Pourquoi Gould utilisait-il toujours la petite chaise lorsqu’il se produisait ou enregistrait ?

Le symbole le plus durable de l’excentricité de Gould a d’abord été une chaise pliante en bois à dossier haut qui faisait partie d’un ensemble table et chaises destiné à jouer aux cartes, fabriqué dans les années 1930 à London, en Ontario. (Les détails de cet ensemble ont été rapportés pour la première fois par le musicien et écrivain Colin Eatock, basé à Toronto). La chaise de Gould est devenue exceptionnellement basse en raison des modifications apportées par son père (avec l’aide d’un ami) en 1953, notamment le sciage de quelques pouces des pieds et la création de petits dispositifs qui permettaient d’ajuster chaque pied individuellement.
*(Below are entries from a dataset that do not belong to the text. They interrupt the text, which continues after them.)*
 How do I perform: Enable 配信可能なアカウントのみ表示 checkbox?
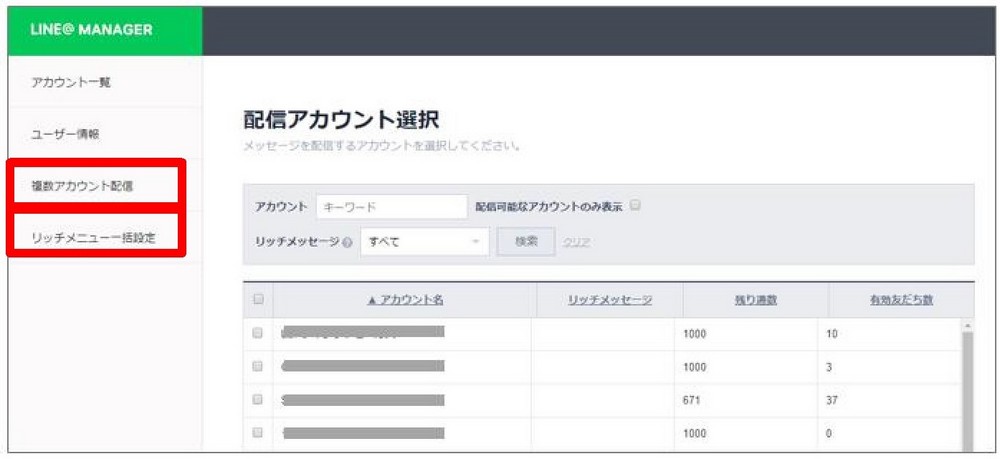pos(635,206)
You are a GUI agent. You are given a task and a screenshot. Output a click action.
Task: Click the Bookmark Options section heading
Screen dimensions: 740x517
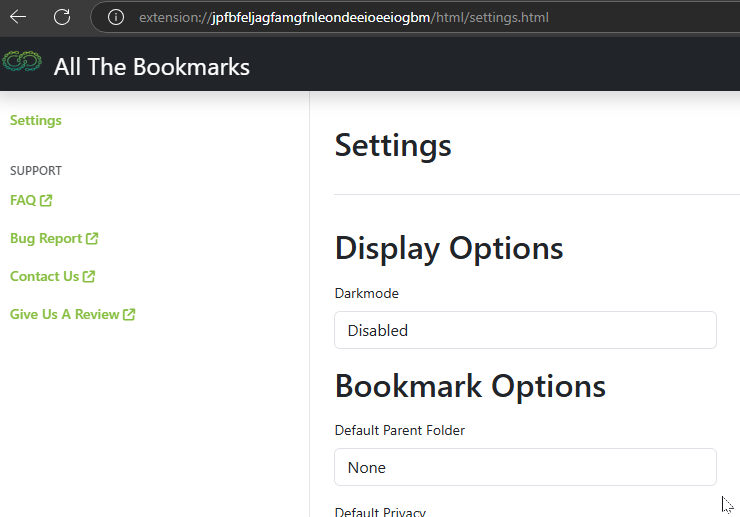(470, 386)
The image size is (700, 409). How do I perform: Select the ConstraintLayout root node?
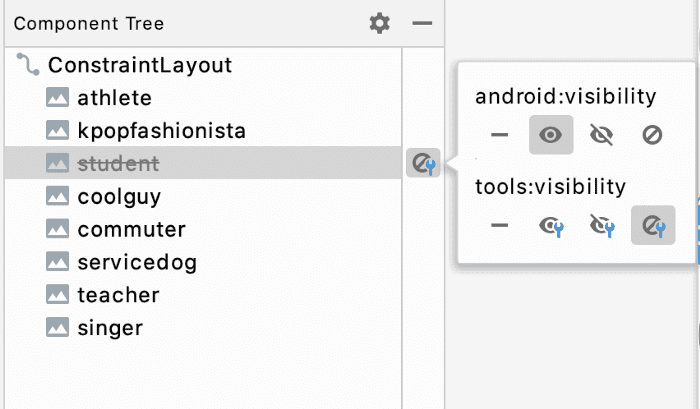point(140,66)

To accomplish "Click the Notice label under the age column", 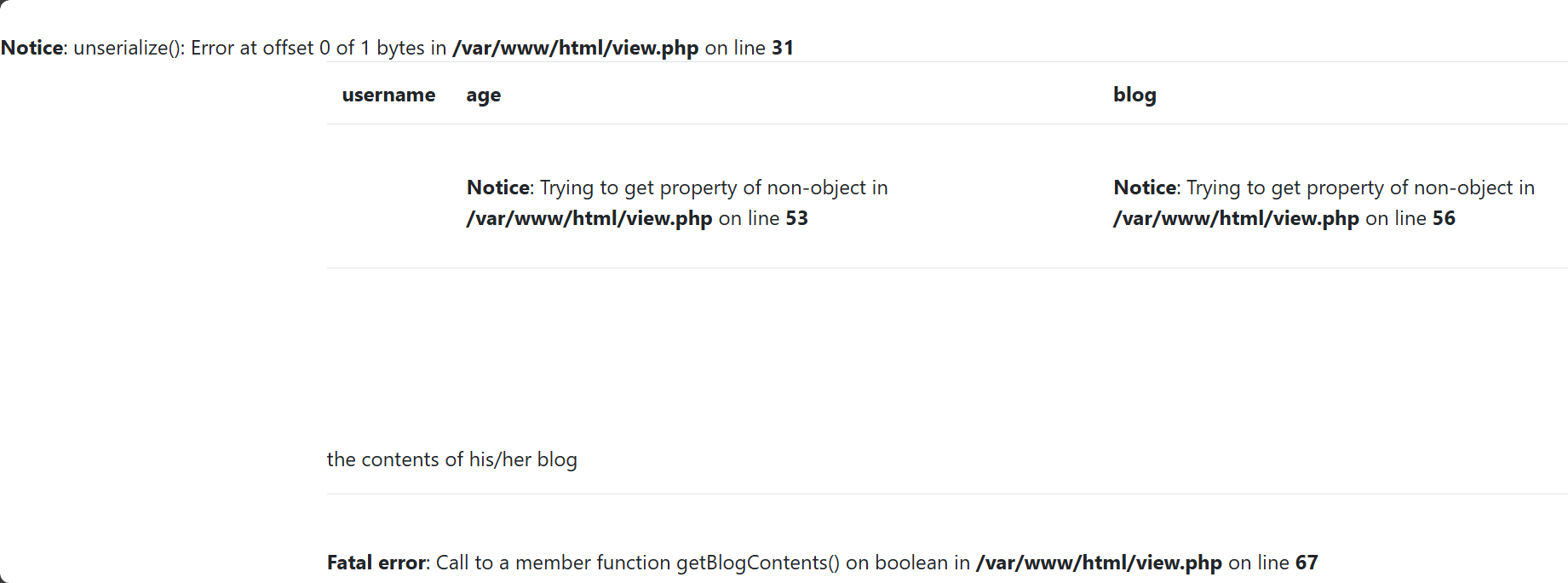I will pos(498,188).
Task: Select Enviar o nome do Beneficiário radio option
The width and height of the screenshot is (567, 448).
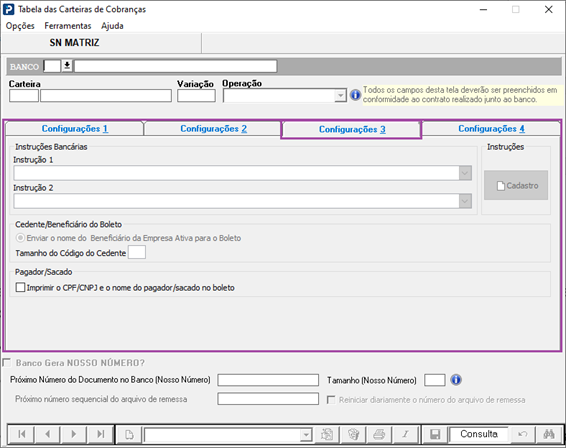Action: pyautogui.click(x=20, y=238)
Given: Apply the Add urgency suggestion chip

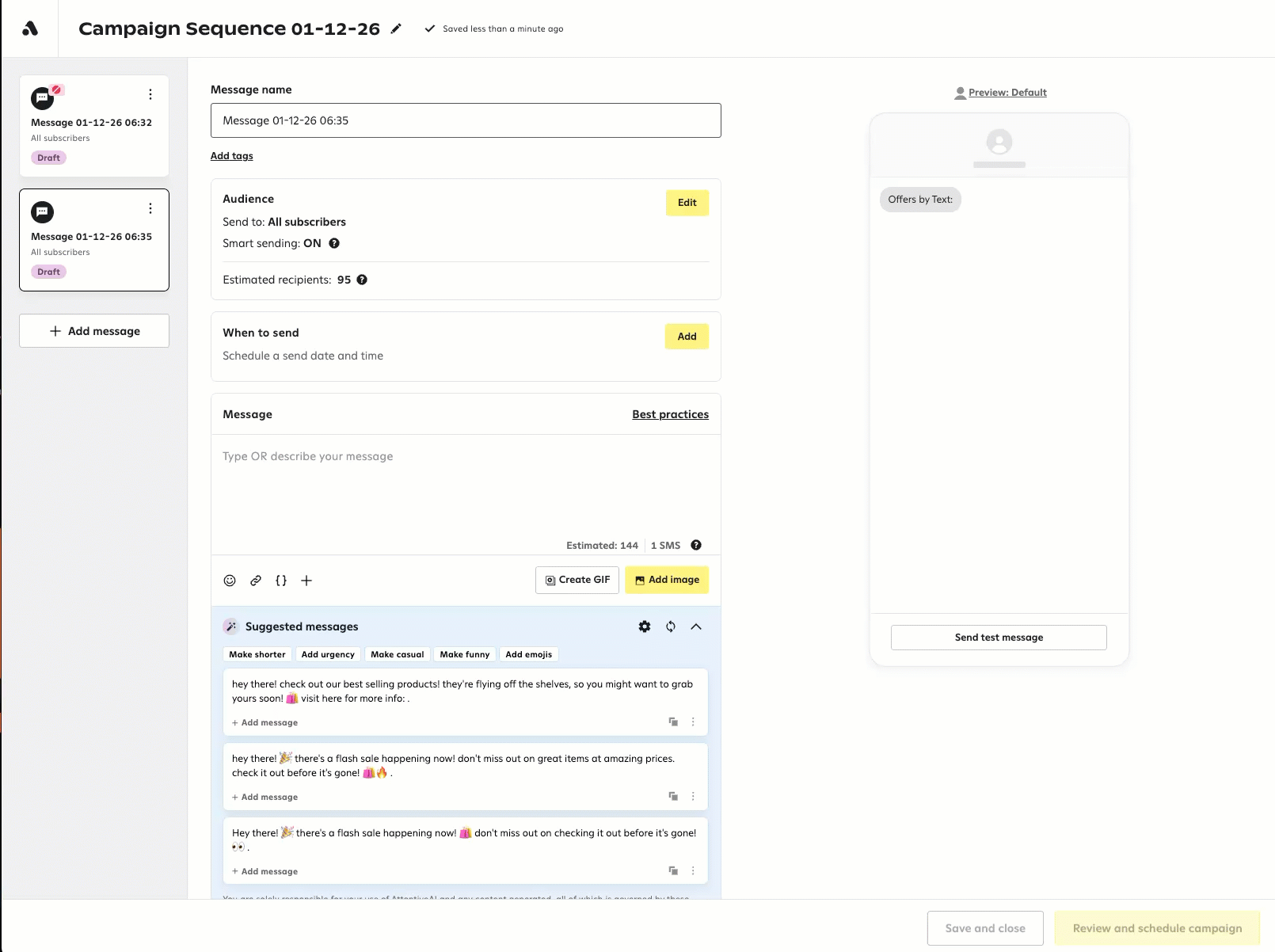Looking at the screenshot, I should (328, 654).
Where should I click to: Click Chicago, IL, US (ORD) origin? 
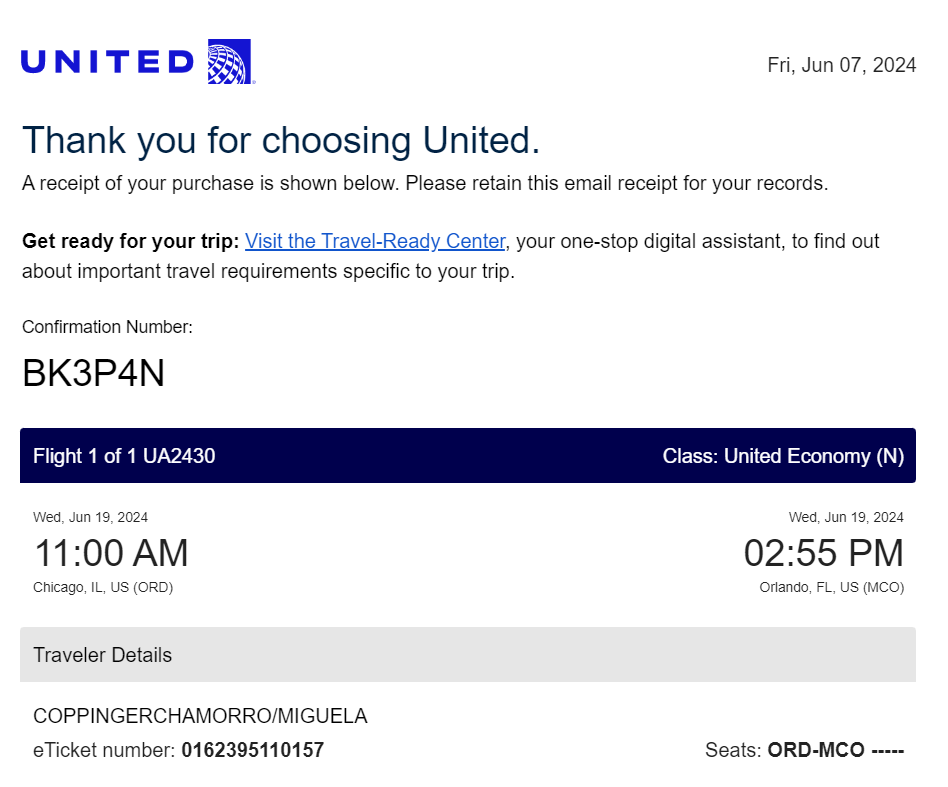103,588
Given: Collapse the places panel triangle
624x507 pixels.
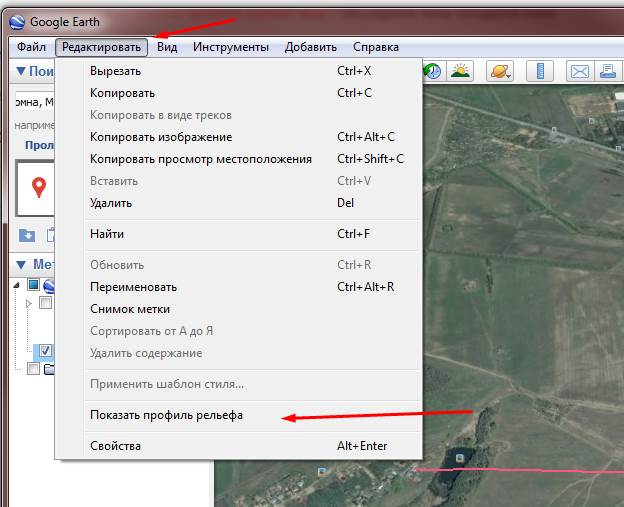Looking at the screenshot, I should coord(19,265).
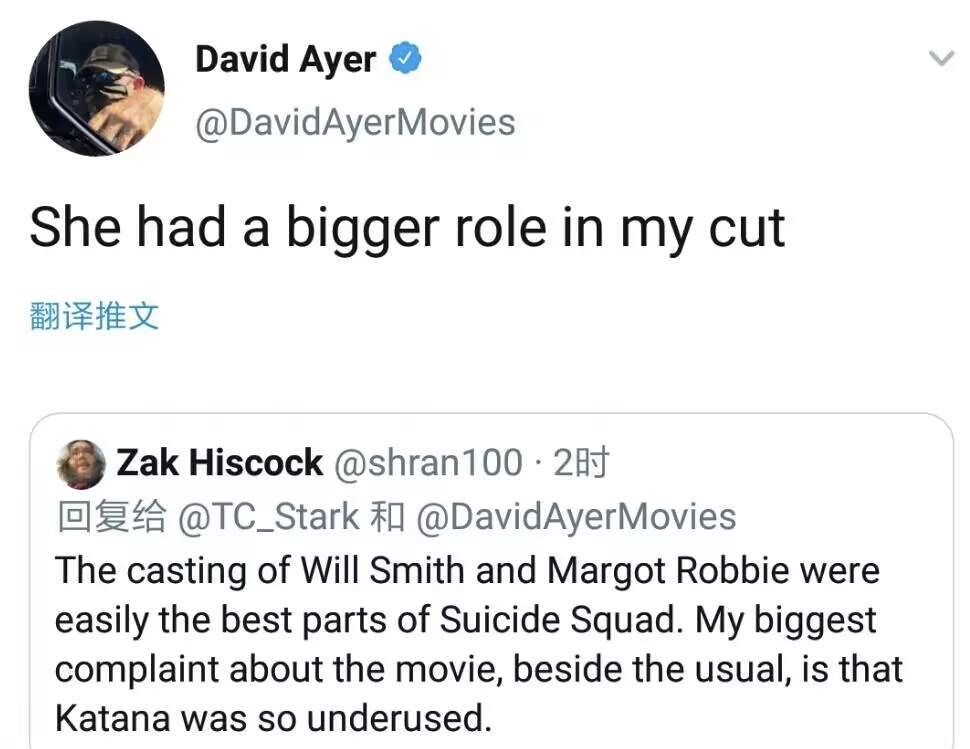Click the 回复给 reply-to label
970x749 pixels.
pos(112,517)
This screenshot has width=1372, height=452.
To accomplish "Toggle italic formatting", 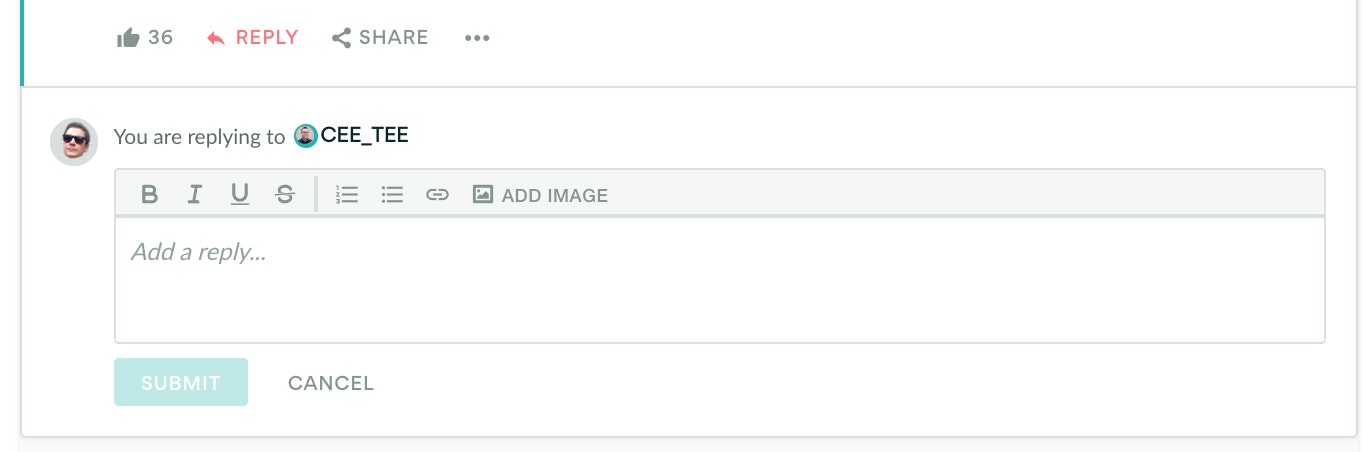I will tap(195, 194).
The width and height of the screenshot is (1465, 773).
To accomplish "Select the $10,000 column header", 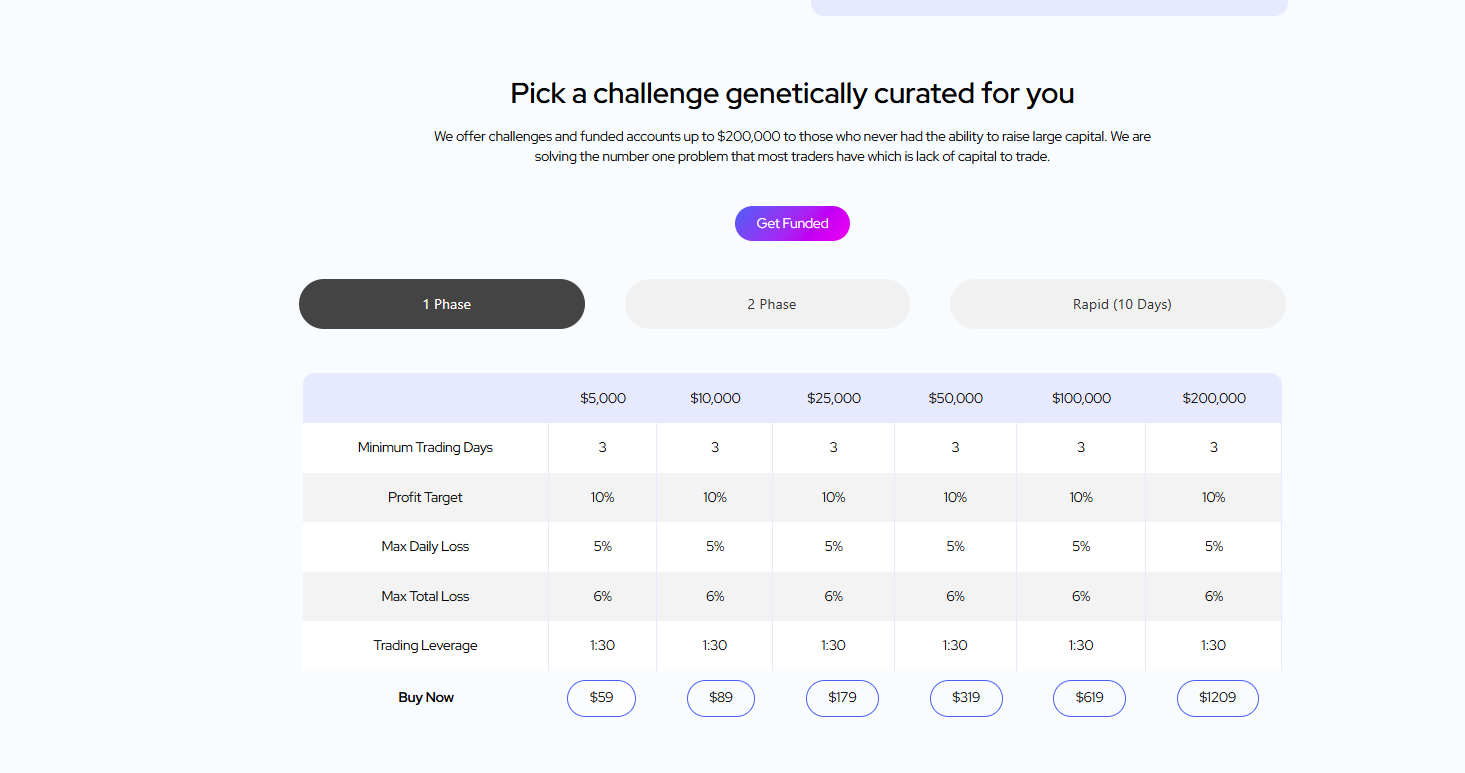I will point(715,398).
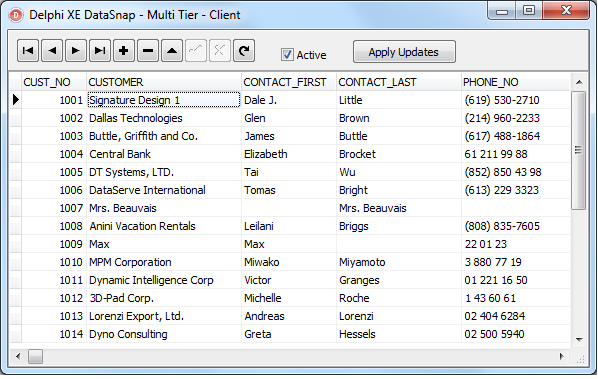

Le résultat a placé Gould à environ quatorze pouces (36 cm) du sol, si bas que ses genoux étaient plus hauts que ses fesses, mais il voulait s’asseoir aussi bas parce que son style pianistique et son répertoire préféré (surtout contrapuntique, en grande partie du dix-huitième siècle) exigeaient une technique qui bénéficiait d’une approche intime du clavier. Il souhaitait également une chaise offrant le « jeu » dont il avait besoin, d’avant en arrière et en diagonale, pour s’adapter à ses mouvements pendant qu’il jouait ; une assise inclinée vers l’avant (« je dois m’asseoir sur le bord ») ; et un dossier formant un angle supérieur à quatre-vingt-dix degrés pour s’adapter à l' »angle de détente » auquel il aimait s’asseoir. Aucun banc de piano conventionnel ne répondait à ses besoins, mais la chaise que son père a modifiée y répondait.

Il a utilisé cette chaise jusqu’à la fin de sa vie, pour des séances d’entraînement, des répétitions, des concerts et des enregistrements. Il l’a transportée et expédiée selon les besoins et, à la fin des années 1950, elle était déjà très usée. L’huiler et la bricoler faisait partie de son rituel d’avant concert, bien qu’elle grinçât encore lors de ses concerts et de ses enregistrements. (Il existe même au moins une étude scientifique inspirée par ces grincements, croyez-le ou non). Le rembourrage du siège s’est graduellement échappé de sa housse en similicuir vert, qui s’est elle-même détachée – on peut presque dater les photographies et les films de Gould en fonction de l’état du siège. Il finit par s’asseoir sur un cadre nu, avec un support en bois qui courait d’avant en arrière le long de son entrejambe. Pourtant, on ne l’a jamais entendu se plaindre du fauteuil, et il n’admettait un substitut que lorsque, par exemple, il était temporairement perdu ou endommagé pendant le transport.

Au fil des ans, Gould, son imprésario et Columbia Records ont fait des efforts de bonne foi pour trouver une nouvelle chaise en bois ou en métal plus solide. Son ami Lorne Tulk, dans un extrait du documentaire de 2009 intitulé Genius Within : La vie intérieure de Glenn Gouldmontre une de ces chaises modifiées par le père de Gould, et affirme que Gould a transporté les deux chaises pendant un certain temps. Mais rien ne prouve qu’il ait jamais utilisé sérieusement une autre chaise que la première, car aucun substitut n’est jamais tout à fait satisfaisant (sans jeu de mots). Il y avait sûrement un élément de superstition à l’œuvre ici : la chaise est devenue un talisman, une couverture de Linus, pour Gould, qui avait l’habitude de faire appel à des objets familiers, à des habitudes et à des rituels afin d’éviter l’anxiété.

D’ailleurs, en 2007, le fabricant de meubles italien Cazzaro a commencé à vendre une réplique de la célèbre chaise, conçue par René Bouchara et approuvée par la succession de Gould, au prix de 990 euros. Ces répliques ne sont plus vendues, mais l’une d’entre elles se trouve dans les bureaux de la Fondation.

La chaise originale est maintenant conservée (avec le piano Steinway, CD 318, bien-aimé de Gould) au Centre national des Arts, à Ottawa.

Non, ils ne vous laisseront pas vous asseoir dessus.


Kevin Bazzana est un écrivain canadien diplômé en histoire de la musique de l’université de Victoria, de l’université de Stanford et de l’université de Californie à Berkeley. Depuis le milieu des années 1980, il a beaucoup écrit sur Glenn Gould et a travaillé sur de nombreux projets liés à Gould : CD et CD-ROM, émissions de radio, conférences, sites web. Il est l’auteur de Glenn Gould : The Performer in the Work (1997) et Wondrous Strange : The Life and Art of Glenn Gould (2003) ; il a édité le Glenn Gould Magazine de la Fondation (1995-2008) et a participé en tant que consultant au film documentaire Genius Within : The Inner Life of Glenn Gould (2009).